Eccoci dunque davanti al quadro attuale, adeguatamente ed efficacemente descritto nella premessa del Programma del Polo per le Libertà: «[…] la potente coalizione di interessi economici, burocratici, politici e sindacali che si muove contro chi può contare solo sul voto e sul consenso». Era auspicabile, era giusto, «sarebbe stato bello» che il personale ecclesiastico fosse l’«intellettuale organico», per usare l’espressione gramsciana, cioè costituisse guida sicura di questo nuovo «proletariato» politico, che «può contare solo sul voto e sul consenso» come quello classico solo sulla proles, sui figli,. Ma questo personale è — per la gran parte — impegnato a «fare il profeta», cioè a parlare di equidistanza e a promuovere l’Ulivo: infatti, come ha scritto don Gianni Baget Bozzo «[…] il “partito intellettuale” dei chierici ecclesiastici e laici è impegnato per l’Ulivo» (6). Così i «nuovi poveri» politici dovranno orientarsi da soli al Polo per le Libertà. E per il personale ecclesiastico sarà per un’altra volta. Sperando che vi sia. E comunque, se un’altra volta vi sarà, tale personale ecclesiastico non se ne potrà certamente attribuire il merito, perché i valori divengono reali solo se si accompagnano ad adeguate condizioni di agibilità. Inoltre, per essere «antemarcia» bisogna aver marciato a tempo debito. E il «super ‘48» non tollera nicodemismi.
Note:
(1) Cfr. ACHILLE OCCHETTO, Il sentimento e la ragione.
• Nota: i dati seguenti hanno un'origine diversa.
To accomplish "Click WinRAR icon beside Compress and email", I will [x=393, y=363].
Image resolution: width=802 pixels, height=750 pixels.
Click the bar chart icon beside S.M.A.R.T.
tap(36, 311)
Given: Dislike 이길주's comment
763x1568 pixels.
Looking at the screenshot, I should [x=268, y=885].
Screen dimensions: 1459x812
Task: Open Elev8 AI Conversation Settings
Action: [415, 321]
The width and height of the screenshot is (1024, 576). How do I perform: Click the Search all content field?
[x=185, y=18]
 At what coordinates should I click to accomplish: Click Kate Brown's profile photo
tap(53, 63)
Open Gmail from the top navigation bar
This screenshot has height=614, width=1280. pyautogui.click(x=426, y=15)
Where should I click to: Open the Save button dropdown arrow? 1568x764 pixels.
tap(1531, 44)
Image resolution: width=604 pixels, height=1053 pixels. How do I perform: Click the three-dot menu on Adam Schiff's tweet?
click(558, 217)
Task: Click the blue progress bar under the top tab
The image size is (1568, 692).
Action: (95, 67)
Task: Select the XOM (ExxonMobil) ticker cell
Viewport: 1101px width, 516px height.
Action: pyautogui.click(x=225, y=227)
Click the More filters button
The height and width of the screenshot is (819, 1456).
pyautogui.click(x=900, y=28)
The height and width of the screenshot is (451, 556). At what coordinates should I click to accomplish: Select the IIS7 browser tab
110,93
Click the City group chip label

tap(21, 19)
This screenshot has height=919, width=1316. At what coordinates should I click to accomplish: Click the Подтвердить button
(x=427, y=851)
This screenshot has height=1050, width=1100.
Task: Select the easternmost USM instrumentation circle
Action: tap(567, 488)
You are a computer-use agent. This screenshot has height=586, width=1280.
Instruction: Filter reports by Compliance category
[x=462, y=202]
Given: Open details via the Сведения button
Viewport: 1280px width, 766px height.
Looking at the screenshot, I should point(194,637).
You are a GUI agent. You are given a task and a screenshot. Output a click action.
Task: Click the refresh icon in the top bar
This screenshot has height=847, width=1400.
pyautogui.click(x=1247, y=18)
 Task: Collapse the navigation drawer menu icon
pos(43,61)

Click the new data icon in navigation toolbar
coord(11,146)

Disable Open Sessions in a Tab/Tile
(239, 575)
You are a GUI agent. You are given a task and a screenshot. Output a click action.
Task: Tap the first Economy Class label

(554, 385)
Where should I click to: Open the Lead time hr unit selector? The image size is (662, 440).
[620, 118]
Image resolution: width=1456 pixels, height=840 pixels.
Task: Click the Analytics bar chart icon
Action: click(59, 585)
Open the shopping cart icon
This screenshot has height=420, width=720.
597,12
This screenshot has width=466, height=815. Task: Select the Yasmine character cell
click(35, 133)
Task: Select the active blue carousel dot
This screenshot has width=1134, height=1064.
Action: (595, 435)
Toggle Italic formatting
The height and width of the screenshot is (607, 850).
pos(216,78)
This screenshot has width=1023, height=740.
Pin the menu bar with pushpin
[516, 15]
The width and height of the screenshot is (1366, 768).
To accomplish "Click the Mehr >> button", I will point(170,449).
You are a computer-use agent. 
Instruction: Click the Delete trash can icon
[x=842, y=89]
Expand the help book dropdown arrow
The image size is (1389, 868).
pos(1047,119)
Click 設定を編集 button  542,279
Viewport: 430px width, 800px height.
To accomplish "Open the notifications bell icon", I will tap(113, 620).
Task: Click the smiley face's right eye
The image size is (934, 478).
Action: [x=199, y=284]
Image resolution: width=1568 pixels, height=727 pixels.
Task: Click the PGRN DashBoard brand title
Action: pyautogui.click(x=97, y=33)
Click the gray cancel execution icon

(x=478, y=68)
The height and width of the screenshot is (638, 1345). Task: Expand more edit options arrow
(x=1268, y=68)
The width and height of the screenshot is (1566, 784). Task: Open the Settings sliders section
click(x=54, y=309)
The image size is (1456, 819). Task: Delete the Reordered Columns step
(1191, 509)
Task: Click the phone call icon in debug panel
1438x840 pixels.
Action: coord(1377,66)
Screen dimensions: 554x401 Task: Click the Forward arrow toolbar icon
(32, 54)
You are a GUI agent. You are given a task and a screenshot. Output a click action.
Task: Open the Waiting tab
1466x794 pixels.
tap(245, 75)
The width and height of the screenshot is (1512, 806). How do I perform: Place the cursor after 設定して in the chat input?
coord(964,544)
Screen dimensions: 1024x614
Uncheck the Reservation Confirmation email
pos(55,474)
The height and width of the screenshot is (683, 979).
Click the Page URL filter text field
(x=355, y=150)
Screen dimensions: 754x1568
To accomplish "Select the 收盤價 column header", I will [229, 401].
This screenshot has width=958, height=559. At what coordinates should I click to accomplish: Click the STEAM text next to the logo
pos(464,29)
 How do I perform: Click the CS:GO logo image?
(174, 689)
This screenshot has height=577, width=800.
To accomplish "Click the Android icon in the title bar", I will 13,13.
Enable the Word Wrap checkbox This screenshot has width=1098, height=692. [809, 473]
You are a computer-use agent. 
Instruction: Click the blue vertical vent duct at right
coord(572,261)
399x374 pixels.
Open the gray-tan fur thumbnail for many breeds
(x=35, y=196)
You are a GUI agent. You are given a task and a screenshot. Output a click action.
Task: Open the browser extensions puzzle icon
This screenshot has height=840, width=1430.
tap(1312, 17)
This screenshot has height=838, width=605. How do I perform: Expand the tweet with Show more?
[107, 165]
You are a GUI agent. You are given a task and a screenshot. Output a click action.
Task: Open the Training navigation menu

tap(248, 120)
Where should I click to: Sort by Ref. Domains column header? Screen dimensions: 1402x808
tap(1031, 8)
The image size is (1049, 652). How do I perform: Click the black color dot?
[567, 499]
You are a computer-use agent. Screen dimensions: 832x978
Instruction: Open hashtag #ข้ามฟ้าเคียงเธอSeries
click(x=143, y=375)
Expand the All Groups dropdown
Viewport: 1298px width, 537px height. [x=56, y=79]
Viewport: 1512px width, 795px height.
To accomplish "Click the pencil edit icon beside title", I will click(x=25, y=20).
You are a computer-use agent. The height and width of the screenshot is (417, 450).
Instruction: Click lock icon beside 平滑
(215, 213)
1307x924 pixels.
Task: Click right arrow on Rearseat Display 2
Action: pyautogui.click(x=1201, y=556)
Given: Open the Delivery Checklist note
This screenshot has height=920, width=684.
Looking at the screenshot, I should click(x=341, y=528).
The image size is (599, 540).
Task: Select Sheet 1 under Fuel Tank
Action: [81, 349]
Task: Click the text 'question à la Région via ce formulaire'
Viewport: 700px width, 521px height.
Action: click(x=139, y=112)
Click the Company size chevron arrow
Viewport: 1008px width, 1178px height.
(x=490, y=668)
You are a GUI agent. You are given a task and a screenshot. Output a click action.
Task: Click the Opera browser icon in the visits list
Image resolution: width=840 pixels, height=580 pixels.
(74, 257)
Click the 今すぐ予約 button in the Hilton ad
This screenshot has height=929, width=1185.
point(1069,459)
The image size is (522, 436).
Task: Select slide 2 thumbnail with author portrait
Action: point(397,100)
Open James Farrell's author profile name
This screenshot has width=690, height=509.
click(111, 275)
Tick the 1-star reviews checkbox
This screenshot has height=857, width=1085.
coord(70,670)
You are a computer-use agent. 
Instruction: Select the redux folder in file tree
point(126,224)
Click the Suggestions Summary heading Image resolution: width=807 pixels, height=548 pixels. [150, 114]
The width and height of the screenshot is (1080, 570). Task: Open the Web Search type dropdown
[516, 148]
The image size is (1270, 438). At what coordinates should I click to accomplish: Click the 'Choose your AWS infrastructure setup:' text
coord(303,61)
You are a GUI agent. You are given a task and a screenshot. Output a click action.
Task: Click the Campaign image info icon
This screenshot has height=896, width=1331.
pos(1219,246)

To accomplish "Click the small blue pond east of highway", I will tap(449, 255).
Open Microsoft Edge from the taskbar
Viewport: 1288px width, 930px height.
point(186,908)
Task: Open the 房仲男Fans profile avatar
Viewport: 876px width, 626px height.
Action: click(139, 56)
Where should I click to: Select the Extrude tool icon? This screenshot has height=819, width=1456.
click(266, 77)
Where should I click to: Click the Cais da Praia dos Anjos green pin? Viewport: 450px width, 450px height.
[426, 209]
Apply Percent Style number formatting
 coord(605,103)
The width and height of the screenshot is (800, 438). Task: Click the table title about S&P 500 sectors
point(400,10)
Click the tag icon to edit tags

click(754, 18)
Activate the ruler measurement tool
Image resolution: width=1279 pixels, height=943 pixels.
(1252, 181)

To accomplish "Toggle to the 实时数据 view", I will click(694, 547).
Un’intervista, a cura di Teresa Bartoli, Rizzoli, Milano 1994.
(2) Ibid., p. 6.
(3) Ibid., p. 9.
(4) GIOVANNI PAOLO II, Enciclica Centesimus annus nel centesimo della Rerum Novarum, del 1°-5-1991, n. 46; cfr. anche il mio La democrazia nell’enciclica «sociale» «Evangelium vitae», in Cristianità, anno XXIII, n. 241-242, maggio-giugno 1995, pp. 3-8.
(5) MONS. JOHANNES MESSNER, Etica social, política y económica, a la luz del Derecho natural, trad. spagnola, Rialp, Madrid-Mexico-Buenos Aires-Pamplona 1967, p. 338.
(6) DON GIANNI BAGET BOZZO, I cattolici fanno voto al Polo, in il Giornale, 16-4-1996.